**WORK INSTRUCTIONS:**
Every line below that holds the word "agent" counts once; please tally them and give only the total.

**DATA FOR THIS EXERCISE:**
══════════════════════════════

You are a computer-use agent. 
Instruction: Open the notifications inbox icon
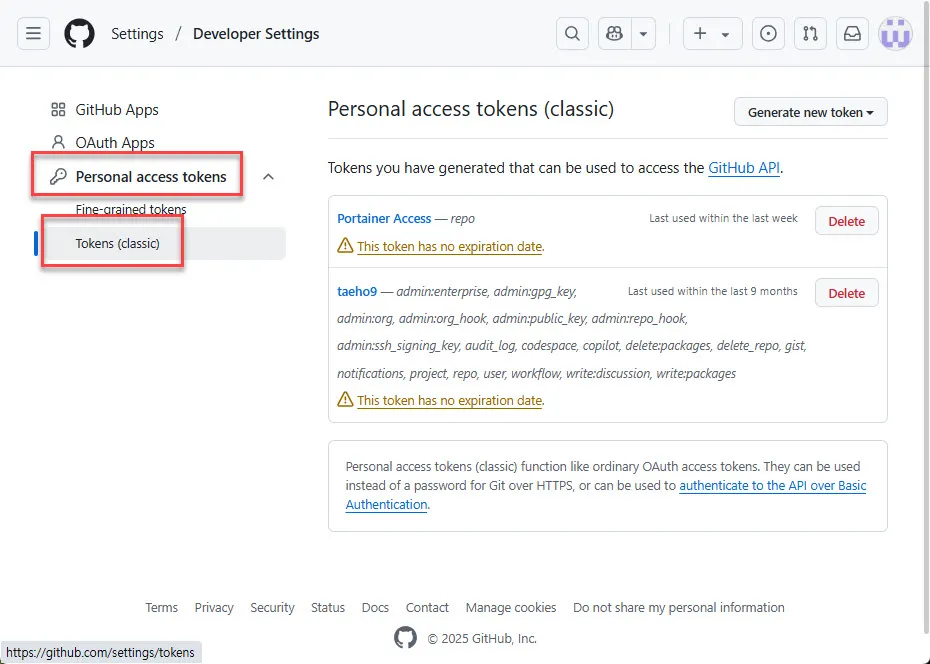(852, 33)
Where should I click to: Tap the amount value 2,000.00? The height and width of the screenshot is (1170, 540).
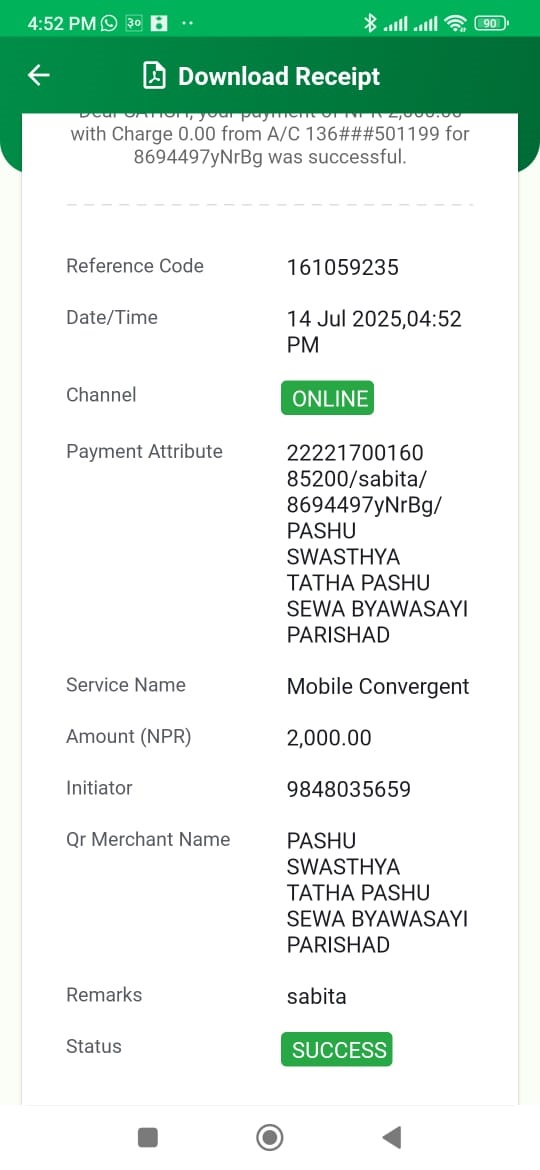tap(329, 738)
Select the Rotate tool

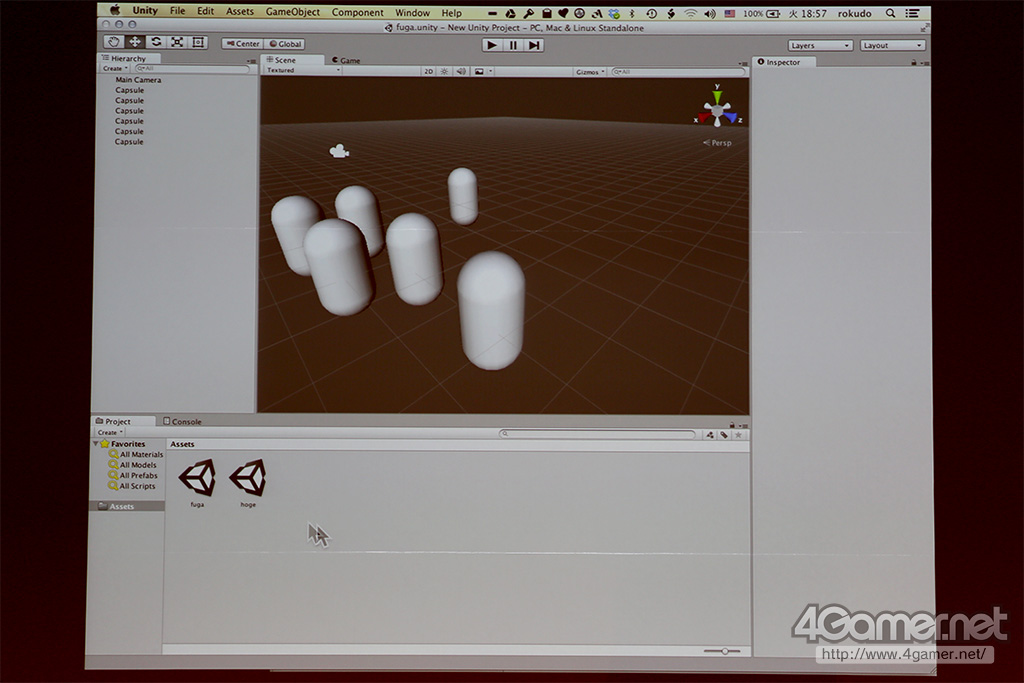click(x=156, y=42)
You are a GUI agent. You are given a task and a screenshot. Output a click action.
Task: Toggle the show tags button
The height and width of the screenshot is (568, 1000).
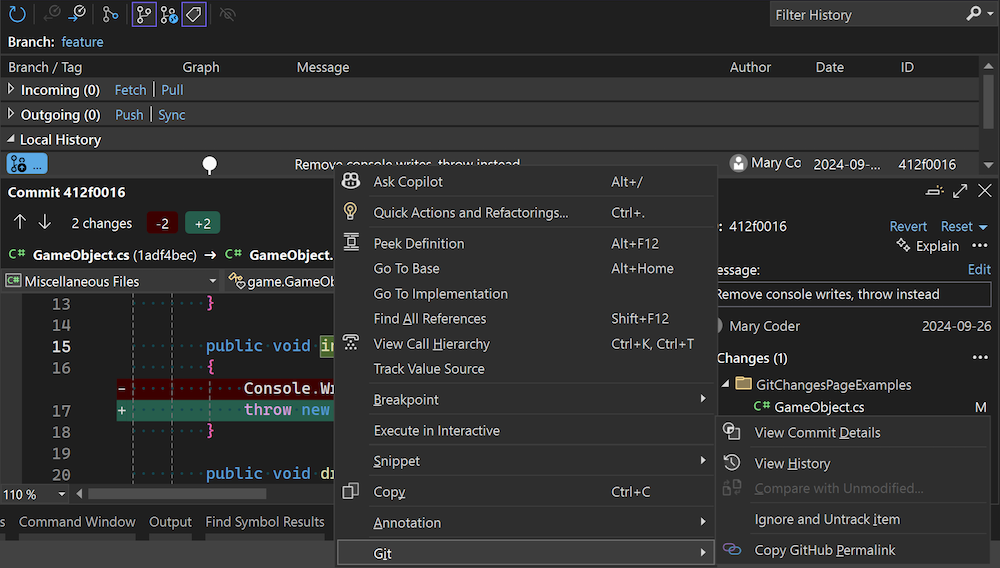[194, 14]
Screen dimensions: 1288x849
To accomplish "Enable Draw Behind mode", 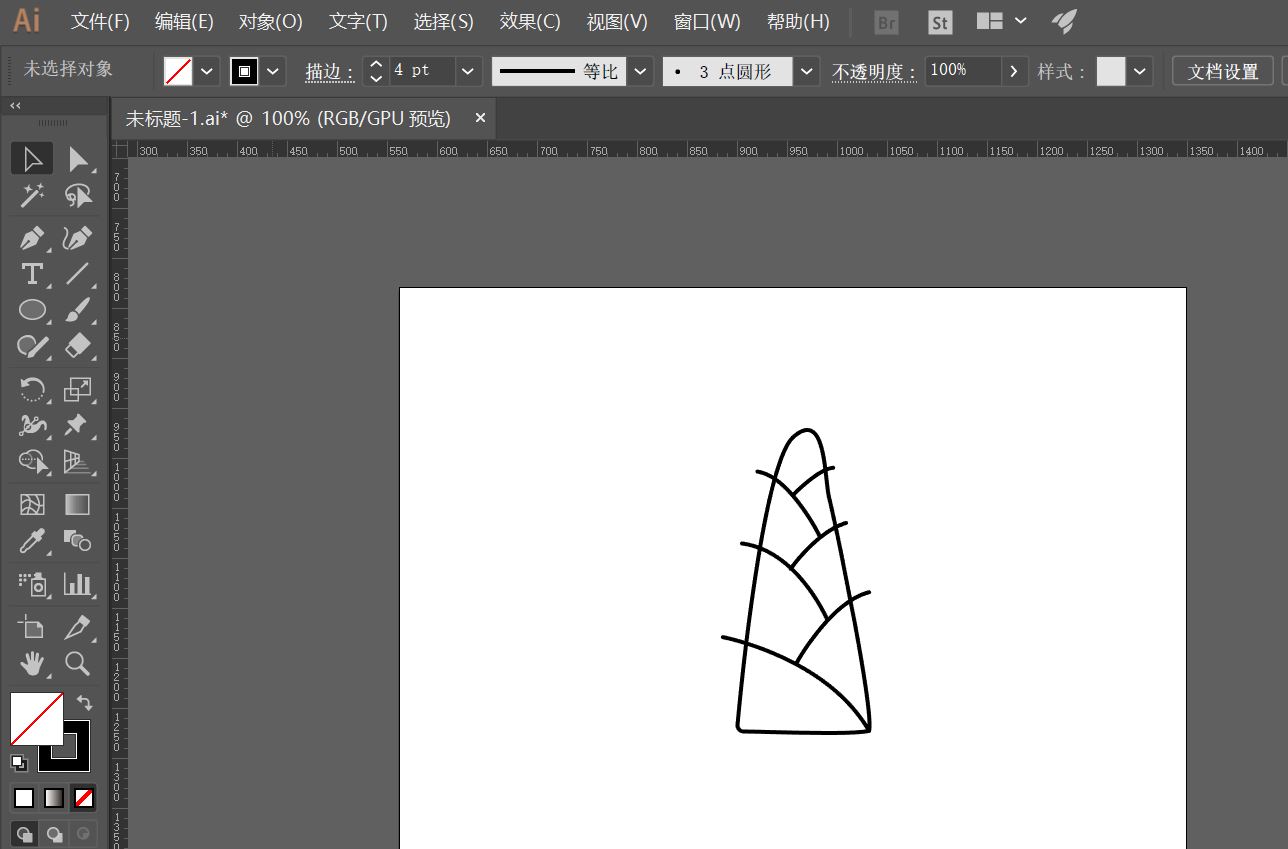I will [x=54, y=833].
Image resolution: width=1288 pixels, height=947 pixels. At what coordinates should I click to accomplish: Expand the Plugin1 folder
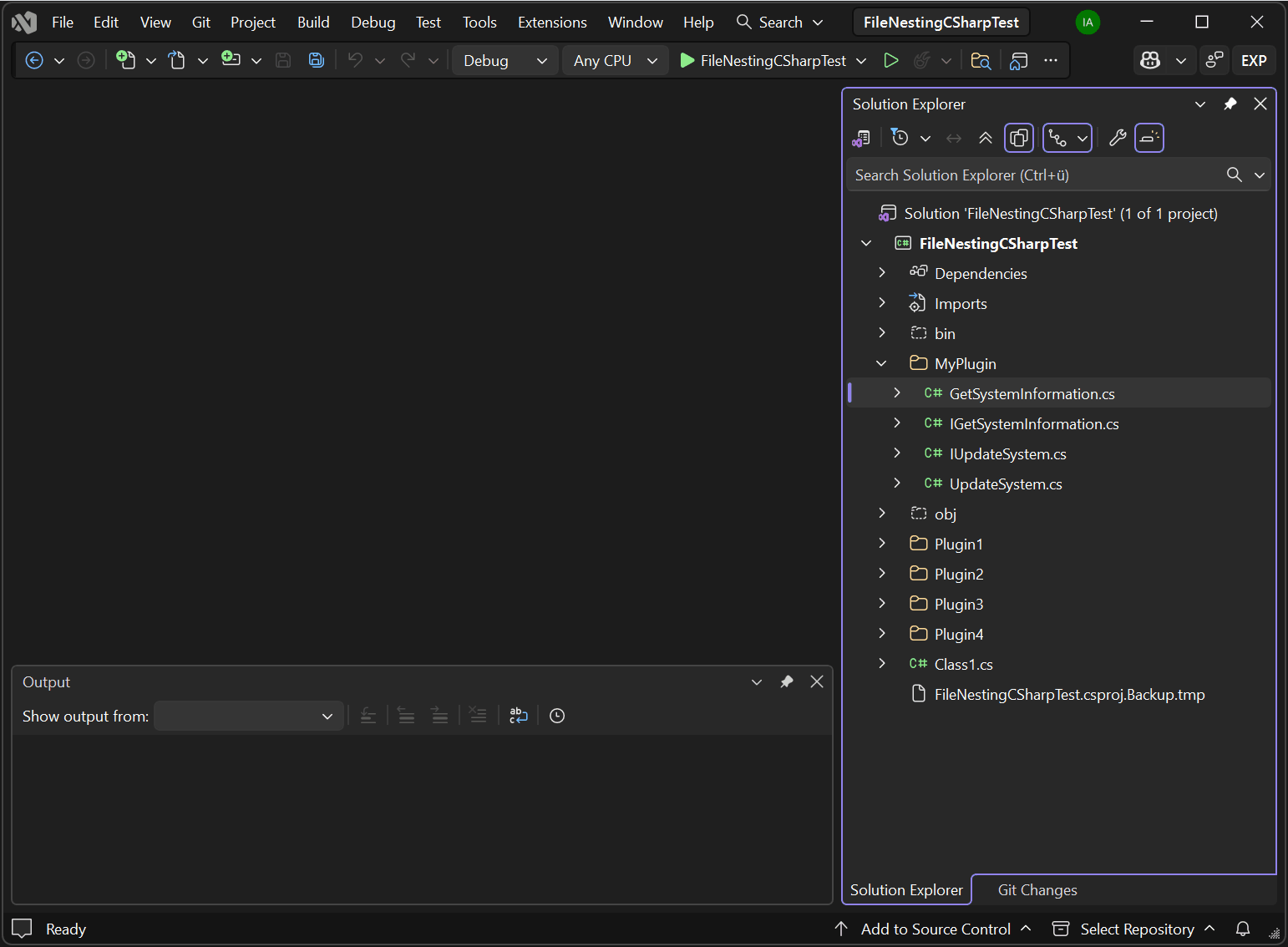coord(882,543)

══════════════════════════════

**OUTPUT OF THE TASK:**
2